Rebecca Solnit on the downside of social and mobile technology

Rebecca Solnit writes – in an excellent piece – that she feels as though she is in a bad science fiction movie where everyone takes orders from tiny boxes that link them to alien overlords. Which is what corporations are anyway.

“Previous technologies have expanded communication. But the last round may be contracting it. The eloquence of letters has turned into the unnuanced spareness of texts; the intimacy of phone conversations has turned into the missed signals of mobile phone chat. I think of that lost world, the way we lived before these new networking technologies, as having two poles: solitude and communion. The new chatter puts us somewhere in between, assuaging fears of being alone without risking real connection. It is a shallow between two deep zones, a safe spot between the dangers of contact with ourselves, with others.” […]

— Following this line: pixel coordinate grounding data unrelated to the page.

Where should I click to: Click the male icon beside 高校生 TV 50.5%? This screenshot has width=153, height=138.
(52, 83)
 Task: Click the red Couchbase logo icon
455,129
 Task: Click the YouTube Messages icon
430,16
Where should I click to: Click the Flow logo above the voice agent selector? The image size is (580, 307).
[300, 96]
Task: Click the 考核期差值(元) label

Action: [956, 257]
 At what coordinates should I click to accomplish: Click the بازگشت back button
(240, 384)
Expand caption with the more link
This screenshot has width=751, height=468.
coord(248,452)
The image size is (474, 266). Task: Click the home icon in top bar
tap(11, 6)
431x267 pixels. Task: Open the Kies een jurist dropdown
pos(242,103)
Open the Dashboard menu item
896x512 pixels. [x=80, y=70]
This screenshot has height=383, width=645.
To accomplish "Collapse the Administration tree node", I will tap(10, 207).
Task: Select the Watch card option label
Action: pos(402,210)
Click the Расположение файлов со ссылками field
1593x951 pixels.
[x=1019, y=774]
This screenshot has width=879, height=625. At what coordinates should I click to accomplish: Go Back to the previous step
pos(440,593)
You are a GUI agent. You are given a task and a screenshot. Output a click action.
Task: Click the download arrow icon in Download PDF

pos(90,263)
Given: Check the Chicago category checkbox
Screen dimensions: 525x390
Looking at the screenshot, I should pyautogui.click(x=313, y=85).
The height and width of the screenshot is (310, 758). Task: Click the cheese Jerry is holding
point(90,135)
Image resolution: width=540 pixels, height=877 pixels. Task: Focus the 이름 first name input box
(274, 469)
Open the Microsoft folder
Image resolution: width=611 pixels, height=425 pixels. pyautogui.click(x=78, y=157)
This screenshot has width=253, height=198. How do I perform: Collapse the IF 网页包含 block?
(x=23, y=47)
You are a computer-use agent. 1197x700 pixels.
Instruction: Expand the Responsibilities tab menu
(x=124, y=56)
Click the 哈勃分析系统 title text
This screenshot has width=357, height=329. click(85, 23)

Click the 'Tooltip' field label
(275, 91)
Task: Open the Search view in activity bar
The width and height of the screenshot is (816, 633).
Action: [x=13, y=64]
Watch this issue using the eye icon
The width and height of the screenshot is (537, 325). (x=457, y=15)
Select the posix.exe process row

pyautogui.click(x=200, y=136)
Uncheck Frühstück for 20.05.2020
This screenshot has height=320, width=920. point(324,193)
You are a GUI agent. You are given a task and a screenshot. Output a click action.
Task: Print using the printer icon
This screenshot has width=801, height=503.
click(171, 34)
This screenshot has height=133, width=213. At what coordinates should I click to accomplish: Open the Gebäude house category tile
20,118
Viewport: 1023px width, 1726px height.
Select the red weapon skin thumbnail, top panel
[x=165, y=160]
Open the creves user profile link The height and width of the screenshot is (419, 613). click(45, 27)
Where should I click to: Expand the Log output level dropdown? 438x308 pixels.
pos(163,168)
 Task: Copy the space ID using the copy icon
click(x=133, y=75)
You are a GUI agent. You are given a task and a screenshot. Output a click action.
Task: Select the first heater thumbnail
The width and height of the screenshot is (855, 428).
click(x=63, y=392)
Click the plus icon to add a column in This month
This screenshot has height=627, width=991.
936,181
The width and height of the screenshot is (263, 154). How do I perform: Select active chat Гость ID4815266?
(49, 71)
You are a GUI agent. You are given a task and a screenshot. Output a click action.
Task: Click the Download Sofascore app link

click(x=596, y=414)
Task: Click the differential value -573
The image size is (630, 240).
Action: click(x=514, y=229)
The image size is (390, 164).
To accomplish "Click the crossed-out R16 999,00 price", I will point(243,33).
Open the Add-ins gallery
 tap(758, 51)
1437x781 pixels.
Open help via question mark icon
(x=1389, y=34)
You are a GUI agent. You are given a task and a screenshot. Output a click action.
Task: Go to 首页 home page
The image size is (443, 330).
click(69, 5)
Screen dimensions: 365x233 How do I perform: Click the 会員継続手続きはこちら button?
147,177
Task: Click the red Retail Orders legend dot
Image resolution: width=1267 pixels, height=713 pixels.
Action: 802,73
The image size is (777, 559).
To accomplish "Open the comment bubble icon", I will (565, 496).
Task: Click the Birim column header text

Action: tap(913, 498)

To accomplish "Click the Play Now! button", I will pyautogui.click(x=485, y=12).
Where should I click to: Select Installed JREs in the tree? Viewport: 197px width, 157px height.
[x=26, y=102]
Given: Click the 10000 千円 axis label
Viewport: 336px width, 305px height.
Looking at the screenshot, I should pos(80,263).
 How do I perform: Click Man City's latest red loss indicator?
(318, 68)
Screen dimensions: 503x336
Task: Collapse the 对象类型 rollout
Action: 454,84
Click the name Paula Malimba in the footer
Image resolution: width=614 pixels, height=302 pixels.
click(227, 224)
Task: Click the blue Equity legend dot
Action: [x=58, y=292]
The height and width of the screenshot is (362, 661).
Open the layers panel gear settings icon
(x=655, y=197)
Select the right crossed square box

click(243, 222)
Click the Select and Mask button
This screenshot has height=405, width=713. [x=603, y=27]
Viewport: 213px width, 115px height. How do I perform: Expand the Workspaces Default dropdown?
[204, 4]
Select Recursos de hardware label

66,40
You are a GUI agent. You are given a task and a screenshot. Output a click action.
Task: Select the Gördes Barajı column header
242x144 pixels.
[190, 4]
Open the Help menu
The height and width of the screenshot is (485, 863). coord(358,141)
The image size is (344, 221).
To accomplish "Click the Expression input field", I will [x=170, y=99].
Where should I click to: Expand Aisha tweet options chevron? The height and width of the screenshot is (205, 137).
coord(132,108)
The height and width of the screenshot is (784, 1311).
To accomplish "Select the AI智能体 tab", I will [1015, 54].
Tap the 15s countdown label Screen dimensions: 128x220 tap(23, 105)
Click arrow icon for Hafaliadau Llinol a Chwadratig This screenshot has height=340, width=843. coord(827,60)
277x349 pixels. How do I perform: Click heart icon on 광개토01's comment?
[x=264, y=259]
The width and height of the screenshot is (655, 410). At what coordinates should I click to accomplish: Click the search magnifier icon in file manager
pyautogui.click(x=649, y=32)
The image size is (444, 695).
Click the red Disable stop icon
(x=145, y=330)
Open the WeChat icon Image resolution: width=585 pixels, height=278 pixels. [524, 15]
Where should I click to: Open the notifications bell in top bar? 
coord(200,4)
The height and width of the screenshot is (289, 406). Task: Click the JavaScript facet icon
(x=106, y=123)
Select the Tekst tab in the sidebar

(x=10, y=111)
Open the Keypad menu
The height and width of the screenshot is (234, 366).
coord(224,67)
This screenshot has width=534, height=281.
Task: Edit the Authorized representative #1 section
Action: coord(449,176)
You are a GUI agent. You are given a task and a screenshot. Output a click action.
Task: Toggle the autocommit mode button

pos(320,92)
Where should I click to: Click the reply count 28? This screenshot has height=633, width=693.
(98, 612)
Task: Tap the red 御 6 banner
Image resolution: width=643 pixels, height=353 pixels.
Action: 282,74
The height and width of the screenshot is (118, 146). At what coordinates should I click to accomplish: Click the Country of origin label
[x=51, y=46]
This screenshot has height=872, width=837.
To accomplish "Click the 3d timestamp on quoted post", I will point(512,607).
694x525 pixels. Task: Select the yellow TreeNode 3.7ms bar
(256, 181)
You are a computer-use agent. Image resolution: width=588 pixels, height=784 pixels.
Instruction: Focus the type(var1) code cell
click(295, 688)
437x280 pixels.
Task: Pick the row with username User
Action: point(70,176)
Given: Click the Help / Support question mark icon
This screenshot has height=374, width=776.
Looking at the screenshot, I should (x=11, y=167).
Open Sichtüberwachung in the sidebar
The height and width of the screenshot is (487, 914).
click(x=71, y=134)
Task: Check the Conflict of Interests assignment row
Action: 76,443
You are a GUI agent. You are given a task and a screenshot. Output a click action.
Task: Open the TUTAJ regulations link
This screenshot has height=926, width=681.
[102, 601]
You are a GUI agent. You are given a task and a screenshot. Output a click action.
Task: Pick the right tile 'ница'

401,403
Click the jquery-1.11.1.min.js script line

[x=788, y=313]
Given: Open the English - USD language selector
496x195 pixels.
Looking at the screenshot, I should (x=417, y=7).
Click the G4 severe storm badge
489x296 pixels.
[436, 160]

Getting out of it is about slowness, and about finding alternatives to the alienation that accompanies a sweater knitted by a machine in a sweatshop in a country you know nothing about, or jam made by a giant corporation that has terrible environmental and labour practices and might be tied to the death of honeybees or the poisoning of farmworkers. It’s an attempt to put the world back together again, in its materials but also its time and labour. It’s both laughably small and heroically ambitious.

Rebecca Solnit is the author of Motion Studies: Time, Space and Eadweard Muybridge, about technological change in the 19th century. She lives on the edge of Silicon Valley.